Text passage:
★ ★ ★ ★ ★ ★ ★

Mugsters review
Mugsters is a difficult game to review, since enjoyment stems from the game’s sense of discovery. Reveal too much of the experience, and you’re ruined the thrill in being dropped in an unfamiliar world and learning how to progress. Suffice to say, if you’re a fan of physics-based puzzlers with organic solutions, it’s probably worth the fifteen-dollar asking price. And any recommendation grows stronger in relation to the amount of any future discount.
If you do want to know more, then read further (slight spoilers ahead)
Much of the Mugster’s enjoyment stems from the game’s purposeful sense of unfamiliarity. Without an iota of exposition, the game drops you off on a garishly colored landmass, where mustard-colored beaches and flanked by vermilion mesas. Yet, the landscape isn’t completely organic. Explore the games’ hub-world and you’ll discover other oddities. There are unmanned rollercoaster carts wired to a distance garage, and similarity there’s a network of portals that can teleport you into the game’s collection of twenty-five stages. The look is low-poly and manages to be both exotic yet evocative.
Venture into one of these and you’ll be transported to islands dotted with walls, pressure switches, traps, explosive barrels, and an assortment of vehicles. As the game’s stick figure protagonists wanders around you’ll likely notice that the game’s control system is intentionally off-putting as well. Experiment (or spy the game’s control map screen) and you’ll discover the ‘Y’ button is used to pick up an object, while the ‘X” button tosses it. While you’ll quickly acclimatize to the input method, the initial discomfort is part of Mugsters’ experience.
Unsurprisingly, there’s no ham-fisted tutorial, describing every detail. Instead, understanding what to do gradually emerges, as Mugsters sneakily places objects in your line of sight that plea for experimentation. The game’s most brilliant technique is to offer multiple, natural solutions to a problem. That wall that’s keeping you from collecting that pulsating crystal? You can hop into a sedan and plow through it or toss one of those red barrels near, triggering an explosion. The rest of Mugster’s stages riff on this idea, gradually adding more playthings to the formula like a giant laser turret or a pile of spiked logs that will collapse when a trip wire is broken.

★ ★ ★ ★ ★ ★ ★

Data records:

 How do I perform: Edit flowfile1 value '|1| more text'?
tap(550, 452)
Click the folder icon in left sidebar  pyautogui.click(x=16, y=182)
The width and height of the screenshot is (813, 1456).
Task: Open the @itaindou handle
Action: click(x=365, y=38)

★ ★ ★ ★ ★ ★ ★

What needs to be done:
Continue the Mugsters review from its last sentence. The rows are separate material and have no connection to the Mugsters review.

Written response:
Beyond basic cars, there are vans, busses, utility trucks, and the persistent presence of a plane to zoom away and start the puzzling anew on another island. The game’s physics ensure that the four-wheeled craft have weight and are drift heavy. Given the speed of vehicles and the abundance of cliffsides, you’ll usually want to take things slow, save for when you’ll need to use a ramp to clear a chasm, or a UFO is in hot pursuit. Yes, Mugster’s islands have antagonism, but the fighting is rarely the focus. Instead, conflict is usually employed to keep the pace lively. Backhanding the game’s two-headed aliens results is a satisfying splatter.
But the game’s extraterrestrials aren’t the only ones who are prone to physical damage. Each island has a fundamental main goal from sabotaging alien generators to plugging in a giant power plug into a socket. Additionally, progress entails the completion of two secondary goals: rescuing humans and the collection of crystals. The former is a challenging task, because your allies are vulnerable and not very bright. If breaking them from sealed containers doesn’t kill them, they’ll perish from lackluster pathfinding and get left behind on a corner of the environment. To liberate them, they’ll need to board your escape craft before you leave the level, so make your all your companions are in tow.
Even crystal collecting has its own oddities. Occasionally, I’d be toying around with explosives and the blast would send the glowing items inside a rock formation making them impossible to gather. On the upside, Mugsters is lenient, replaying a level retains any met goals. Occasionally, the game’s physics will provoke, with cars that drive on their own after you exit them, or objects that move after you use them to activate a flip switch. But it was rarely severe or common enough to really irritate me. Instead, it seemed to be just another strange part of Mugsters’ bizarre world and produced some laughs during the game’s local co-operative sessions.
Mugsters was played on PC with review code provided by the publisher
Review Overview
Gameplay - 80%
Controls - 75%
Aesthetics - 75%
Content - 75%
Accessibility - 80%
Performance - 75%
77%
GOOD
Mugsters’ delight is rooted in the sense of discovery. If you appreciate puzzlers where you own sense of curiosity is as deadly as any antagonist, make a stop on this archipelago.
I heard they called themselves Mugstas. No “r”.
Or just Muggers.
Thanks for the spoiler tag.
Went ahead and read it and think I need to pick this one up. Best review I’ve seen so far.
Good review. I read past the spoiler warning but nothing too major!
Thanks for the review. I haven’t seen any for this game.
I like games with good exploration elements. This certainly seems to fit that bill.
Do you get to fly the planes or are they just for escaping the level?